--- YOUR OBJECTIVE ---
Select every line of the records below that contains the word "Task". Copy those lines without changes.

Items listed in a dataset:
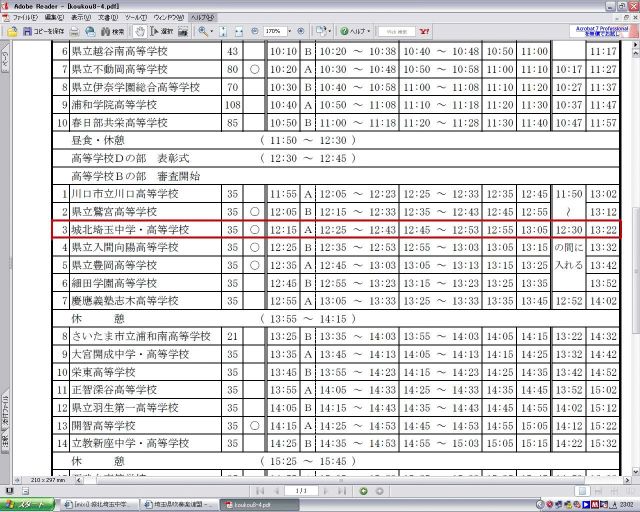640x512 pixels.
Task: Click the Open file folder icon
Action: tap(12, 31)
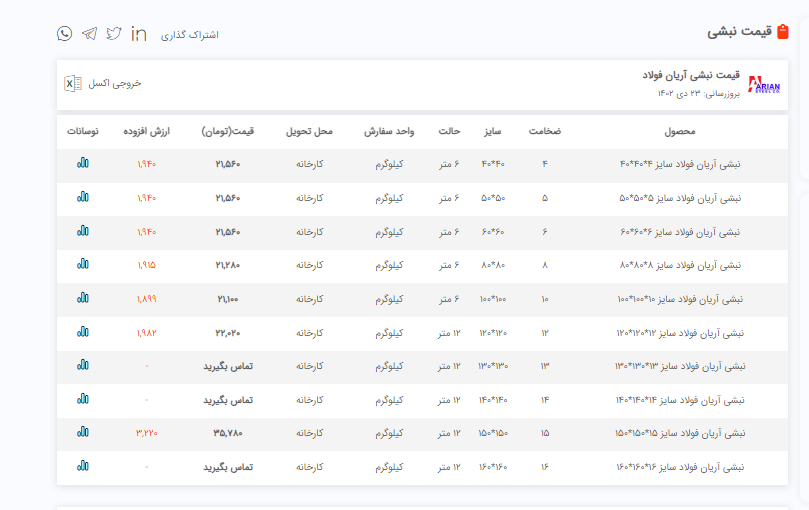Screen dimensions: 809x510
Task: Show price chart for 120*120*12 angle row
Action: [x=82, y=332]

--- SOLUTION TO THE EXERCISE ---
Task: Click the Open file folder icon
Task: Show price chart for 120*120*12 angle row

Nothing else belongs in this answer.